Giant Panda | WWF-Canada
© Michel Gunther / WWF

Giant Panda

Giant Panda Overview

The giant panda is perhaps the most powerful symbol in the world when it comes to species conservation. In China, it is a national treasure, and for WWF the panda has a special significance since it has been our organization's symbol since 1961 when WWF was formed. This peaceful, bamboo-eating member of the bear family faces a number of threats. Its forest habitat is fragmented and populations are small and isolated from each other. Meanwhile, poaching remains an ever-present threat. In the 1980s, there were as few as 1,114 pandas in China. But the most recent survey in 2014 estimated that there were 1,864 pandas living in the wild. Their population has increased by 17 per cent over the last decade alone.

Where they live

The giant panda was once widespread throughout southern and eastern China, as well as neighbouring Myanmar (Burma) and northern Vietnam. Due to expanding human populations and development, the species is now restricted to only 20 or so isolated patches of mountain forest in Sichuan, Shaanxi and Gansu provinces.

The panda's habitat surrounds the great Sichuan Plain. To the north are the Qinling Mountains and to the west are the Minshan, Qionglai, Liangshan, Daxiangling, and Xiaoxiangling Mountains.

Panda Bear distribution map

What they eat

The simple answers is: bamboo. A panda's daily menu consists almost entirely of the leaves, stems, and shoots of various bamboo species. Bamboo contains very little nutritional value, so pandas must eat 12-38kg every day to meet their energy needs.

Panda Bear diet bamboo

Life cycle

Giant pandas are generally solitary, each adult having a well-defined home range, within which they move about regularly. Encounters are rare outside the brief mating season, but pandas communicate fairly often, mostly through vocalization and scent marking.

Pandas are erroneously believed to be poor breeders. This is an impression based on the disappointing reproductive performance of captive pandas. But wild panda populations involved in long-term studies are known to have reproductive rates comparable to those of some populations of American black bears, which are thriving.
© Michel Gunther / WWF
Giant panda (Ailuropoda melanoleuca); Sichuan Province, China
© Michel Gunther / WWF

Pulling the panda back from the brink

After 30 years of slow but steady progress, the IUCN has now changed the panda's status on the Red List of Threatened Species from “Endangered” to “Vulnerable.” The decision is welcome news following decades of hard work by the Chinese government, local communities, nature reserve staff and the WWF.
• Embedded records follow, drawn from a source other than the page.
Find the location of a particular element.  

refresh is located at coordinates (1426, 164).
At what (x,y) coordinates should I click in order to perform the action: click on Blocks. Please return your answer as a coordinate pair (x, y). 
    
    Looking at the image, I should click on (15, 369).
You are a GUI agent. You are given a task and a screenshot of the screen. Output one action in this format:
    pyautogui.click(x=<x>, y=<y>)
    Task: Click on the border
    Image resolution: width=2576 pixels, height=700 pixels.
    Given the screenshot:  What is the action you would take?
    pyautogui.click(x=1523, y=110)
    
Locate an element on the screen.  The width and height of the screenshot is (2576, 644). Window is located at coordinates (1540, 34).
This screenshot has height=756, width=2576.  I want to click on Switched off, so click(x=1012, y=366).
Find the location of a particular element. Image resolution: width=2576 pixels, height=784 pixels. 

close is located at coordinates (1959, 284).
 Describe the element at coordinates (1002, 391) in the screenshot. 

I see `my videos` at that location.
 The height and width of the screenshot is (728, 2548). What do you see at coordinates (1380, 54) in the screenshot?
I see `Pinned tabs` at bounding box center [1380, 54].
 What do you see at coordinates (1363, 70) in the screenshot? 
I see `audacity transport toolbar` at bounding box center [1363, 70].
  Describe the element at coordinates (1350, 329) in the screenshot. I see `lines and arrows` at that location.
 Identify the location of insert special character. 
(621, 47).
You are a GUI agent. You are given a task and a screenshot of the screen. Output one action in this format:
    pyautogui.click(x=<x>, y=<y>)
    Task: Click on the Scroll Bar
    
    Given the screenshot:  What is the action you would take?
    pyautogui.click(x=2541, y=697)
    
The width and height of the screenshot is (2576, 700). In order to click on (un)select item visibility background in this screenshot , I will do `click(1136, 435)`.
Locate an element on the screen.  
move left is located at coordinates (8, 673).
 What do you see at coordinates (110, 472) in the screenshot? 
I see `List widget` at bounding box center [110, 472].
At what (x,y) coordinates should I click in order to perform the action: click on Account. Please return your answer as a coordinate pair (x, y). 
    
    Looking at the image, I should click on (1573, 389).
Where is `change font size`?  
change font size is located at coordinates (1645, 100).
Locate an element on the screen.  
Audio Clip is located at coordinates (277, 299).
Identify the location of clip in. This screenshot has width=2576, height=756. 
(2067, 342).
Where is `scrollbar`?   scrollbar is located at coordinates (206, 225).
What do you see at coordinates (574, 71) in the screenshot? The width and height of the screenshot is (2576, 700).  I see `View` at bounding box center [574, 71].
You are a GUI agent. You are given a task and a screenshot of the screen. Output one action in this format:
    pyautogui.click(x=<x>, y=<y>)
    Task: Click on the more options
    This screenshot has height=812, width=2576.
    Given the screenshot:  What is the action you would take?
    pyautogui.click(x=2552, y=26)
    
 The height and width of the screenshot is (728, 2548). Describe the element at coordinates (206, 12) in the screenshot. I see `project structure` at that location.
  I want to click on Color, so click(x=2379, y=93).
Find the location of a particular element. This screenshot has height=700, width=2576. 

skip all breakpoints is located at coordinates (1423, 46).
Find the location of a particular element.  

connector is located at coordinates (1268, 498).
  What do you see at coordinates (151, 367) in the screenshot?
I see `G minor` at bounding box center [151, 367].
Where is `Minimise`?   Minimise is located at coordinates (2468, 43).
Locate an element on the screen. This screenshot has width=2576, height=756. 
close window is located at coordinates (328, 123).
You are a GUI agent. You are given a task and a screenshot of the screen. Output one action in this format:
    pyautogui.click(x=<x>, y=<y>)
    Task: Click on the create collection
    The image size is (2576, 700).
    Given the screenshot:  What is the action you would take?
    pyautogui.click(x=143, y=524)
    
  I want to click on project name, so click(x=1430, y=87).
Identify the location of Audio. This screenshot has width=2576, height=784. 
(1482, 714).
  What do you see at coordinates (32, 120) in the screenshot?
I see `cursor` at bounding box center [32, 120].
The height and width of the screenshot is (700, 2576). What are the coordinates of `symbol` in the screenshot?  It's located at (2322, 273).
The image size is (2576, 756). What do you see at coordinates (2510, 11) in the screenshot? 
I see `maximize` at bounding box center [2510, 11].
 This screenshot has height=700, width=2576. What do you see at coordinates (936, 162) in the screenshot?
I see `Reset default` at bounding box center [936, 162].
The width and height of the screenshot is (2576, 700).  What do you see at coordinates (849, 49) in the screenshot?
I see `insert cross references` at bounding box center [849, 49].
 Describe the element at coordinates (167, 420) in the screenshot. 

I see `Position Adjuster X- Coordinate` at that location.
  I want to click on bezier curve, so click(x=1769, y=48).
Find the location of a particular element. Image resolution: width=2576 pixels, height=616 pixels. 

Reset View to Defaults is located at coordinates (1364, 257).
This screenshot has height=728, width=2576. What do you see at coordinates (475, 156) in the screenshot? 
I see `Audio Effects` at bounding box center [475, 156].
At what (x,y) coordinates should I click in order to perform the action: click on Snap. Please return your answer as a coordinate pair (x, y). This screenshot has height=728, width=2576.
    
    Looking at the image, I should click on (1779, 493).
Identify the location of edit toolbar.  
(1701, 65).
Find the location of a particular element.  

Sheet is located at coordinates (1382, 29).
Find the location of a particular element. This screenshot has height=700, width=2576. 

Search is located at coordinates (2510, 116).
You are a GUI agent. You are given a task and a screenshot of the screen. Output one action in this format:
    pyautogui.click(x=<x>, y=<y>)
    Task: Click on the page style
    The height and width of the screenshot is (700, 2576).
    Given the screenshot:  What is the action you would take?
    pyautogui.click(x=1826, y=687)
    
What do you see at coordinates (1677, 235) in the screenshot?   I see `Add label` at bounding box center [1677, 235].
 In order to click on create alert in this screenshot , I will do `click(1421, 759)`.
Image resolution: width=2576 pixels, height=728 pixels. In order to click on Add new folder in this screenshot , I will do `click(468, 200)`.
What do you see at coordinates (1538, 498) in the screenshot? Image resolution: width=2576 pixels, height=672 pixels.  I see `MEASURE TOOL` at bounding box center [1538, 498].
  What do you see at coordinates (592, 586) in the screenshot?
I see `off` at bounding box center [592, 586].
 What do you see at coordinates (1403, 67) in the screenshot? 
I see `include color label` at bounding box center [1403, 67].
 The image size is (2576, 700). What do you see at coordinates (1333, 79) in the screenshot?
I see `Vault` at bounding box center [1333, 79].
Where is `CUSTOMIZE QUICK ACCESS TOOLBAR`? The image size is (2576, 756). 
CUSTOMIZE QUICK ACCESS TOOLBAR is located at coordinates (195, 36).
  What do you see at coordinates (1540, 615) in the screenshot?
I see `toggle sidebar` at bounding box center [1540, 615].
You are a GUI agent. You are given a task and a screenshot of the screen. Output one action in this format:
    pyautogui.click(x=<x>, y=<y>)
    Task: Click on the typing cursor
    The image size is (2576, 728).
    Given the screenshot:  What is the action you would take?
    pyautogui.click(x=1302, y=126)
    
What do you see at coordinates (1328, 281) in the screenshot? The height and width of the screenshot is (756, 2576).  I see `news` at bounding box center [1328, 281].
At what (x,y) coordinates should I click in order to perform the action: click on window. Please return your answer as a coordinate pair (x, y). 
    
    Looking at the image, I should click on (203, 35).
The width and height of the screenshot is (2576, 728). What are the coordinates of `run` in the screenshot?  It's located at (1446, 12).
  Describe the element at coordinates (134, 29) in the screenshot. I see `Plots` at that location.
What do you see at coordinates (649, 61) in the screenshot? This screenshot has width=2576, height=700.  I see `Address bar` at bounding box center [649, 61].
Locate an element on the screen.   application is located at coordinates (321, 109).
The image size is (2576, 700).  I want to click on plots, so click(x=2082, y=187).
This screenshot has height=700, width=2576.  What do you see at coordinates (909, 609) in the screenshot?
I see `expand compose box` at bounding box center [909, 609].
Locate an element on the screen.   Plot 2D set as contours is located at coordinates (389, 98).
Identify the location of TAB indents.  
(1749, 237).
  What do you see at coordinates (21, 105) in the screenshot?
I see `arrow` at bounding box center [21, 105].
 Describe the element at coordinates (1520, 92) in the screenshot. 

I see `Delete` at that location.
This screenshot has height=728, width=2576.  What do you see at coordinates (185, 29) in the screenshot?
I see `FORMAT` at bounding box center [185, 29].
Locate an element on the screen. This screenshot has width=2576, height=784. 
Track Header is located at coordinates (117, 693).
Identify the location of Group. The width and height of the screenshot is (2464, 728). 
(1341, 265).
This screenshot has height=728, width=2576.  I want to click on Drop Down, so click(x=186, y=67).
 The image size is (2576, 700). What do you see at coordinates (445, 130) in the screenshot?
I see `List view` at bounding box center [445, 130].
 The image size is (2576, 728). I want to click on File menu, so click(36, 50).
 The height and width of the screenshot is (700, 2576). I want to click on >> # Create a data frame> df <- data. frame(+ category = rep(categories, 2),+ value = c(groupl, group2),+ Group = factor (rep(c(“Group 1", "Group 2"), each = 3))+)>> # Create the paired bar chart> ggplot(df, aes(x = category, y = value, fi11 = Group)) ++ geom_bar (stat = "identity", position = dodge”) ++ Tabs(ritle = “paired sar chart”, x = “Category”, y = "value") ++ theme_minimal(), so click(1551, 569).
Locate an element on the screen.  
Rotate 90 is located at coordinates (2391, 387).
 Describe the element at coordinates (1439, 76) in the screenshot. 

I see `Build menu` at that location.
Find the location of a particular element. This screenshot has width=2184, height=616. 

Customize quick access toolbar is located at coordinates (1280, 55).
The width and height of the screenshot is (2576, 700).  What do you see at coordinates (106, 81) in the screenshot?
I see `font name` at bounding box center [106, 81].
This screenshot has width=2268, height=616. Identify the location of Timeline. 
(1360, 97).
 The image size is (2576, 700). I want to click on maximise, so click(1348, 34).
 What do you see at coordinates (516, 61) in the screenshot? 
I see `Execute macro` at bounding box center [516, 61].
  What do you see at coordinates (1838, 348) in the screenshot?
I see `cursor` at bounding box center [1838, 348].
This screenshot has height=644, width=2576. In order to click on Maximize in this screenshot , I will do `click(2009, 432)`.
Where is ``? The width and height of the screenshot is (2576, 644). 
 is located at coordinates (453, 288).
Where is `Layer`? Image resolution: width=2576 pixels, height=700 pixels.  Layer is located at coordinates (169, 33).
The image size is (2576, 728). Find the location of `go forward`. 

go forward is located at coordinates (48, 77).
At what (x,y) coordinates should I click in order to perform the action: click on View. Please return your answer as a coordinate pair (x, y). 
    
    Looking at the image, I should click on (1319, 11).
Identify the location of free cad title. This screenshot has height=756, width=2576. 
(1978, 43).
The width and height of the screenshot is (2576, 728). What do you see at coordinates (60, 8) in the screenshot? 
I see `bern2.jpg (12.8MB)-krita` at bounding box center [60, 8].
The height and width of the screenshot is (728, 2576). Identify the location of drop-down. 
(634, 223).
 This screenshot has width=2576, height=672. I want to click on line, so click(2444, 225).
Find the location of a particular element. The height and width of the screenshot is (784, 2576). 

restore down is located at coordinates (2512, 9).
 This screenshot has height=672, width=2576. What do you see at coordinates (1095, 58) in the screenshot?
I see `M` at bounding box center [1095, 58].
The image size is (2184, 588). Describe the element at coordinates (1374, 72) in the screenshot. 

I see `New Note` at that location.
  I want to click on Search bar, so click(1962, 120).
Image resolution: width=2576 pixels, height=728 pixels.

Help the Giant Panda Thrive

© wwf-canada

Give a Panda Room to Grow

© © Bernard De Wetter / WWF

adoption panda

Risks they face

Despite the conservation success in the panda's habitat in recent years problems still persist. The major factors contributing to habitat loss and fragmentation — the most pressing threats to the giant panda — are:
  • Conversion of forests to agricultural areas
  • Medicinal herb collection
  • Bamboo harvesting
  • Poaching, and
  • Large-scale development activities such as road construction, hydropower development, and mining.

The illegal wildlife trade and the natural phenomenon of bamboo die-back are also threats.

Because of China's dense and growing human population, many panda populations are isolated in narrow belts of bamboo no more than 1.2km wide — and panda habitat is continuing to disappear as settlers push higher up the mountain slopes.


WWF has been active in giant panda conservation since 1980, and was the first international conservation organization to work in China at the Chinese government's invitation. Early panda conservation work included the first-ever intensive field studies of wild panda ecology and behaviour. Current work focuses on, the Minshan Mountains in Sichuan and Gansu provinces and the Qinling Mountains in Shaanxi province.

Solutions in these areas include:
  • Increasing nature reserves,
  • Creating green corridors to link isolated pandas,
  • Patrolling against poaching and illegal logging,
  • Building local capacities for nature reserve management, and
  • Continued research and monitoring.

Key Facts

Status: Vulnerable (IUCN)
Scientific Name: Ailuropoda melanoleuca
Weight: 100 to 150 kg
Height: Up to 150cm for Adults
Habitat: Temperate broadleaf and mixed forests of Southwest China

What WWF is Doing

WWF has been working closely with the Chinese government in the Qinling and Minshan Mountains, key landscapes for the panda, and the projects implemented in these areas to save the panda are working.

WWF panda success:
  • Panda habitat is increasing with the development of new reserves and green corridors.
  • Some threats to panda survival such as poaching and illegal logging have been significantly reduced.
  • Community development projects to help people sustainably coexist with pandas have been very positive.
  • In 2016, the panda’s status was changed from Endangered to Vulnerable on the IUCN’s Red List of Threatened Species.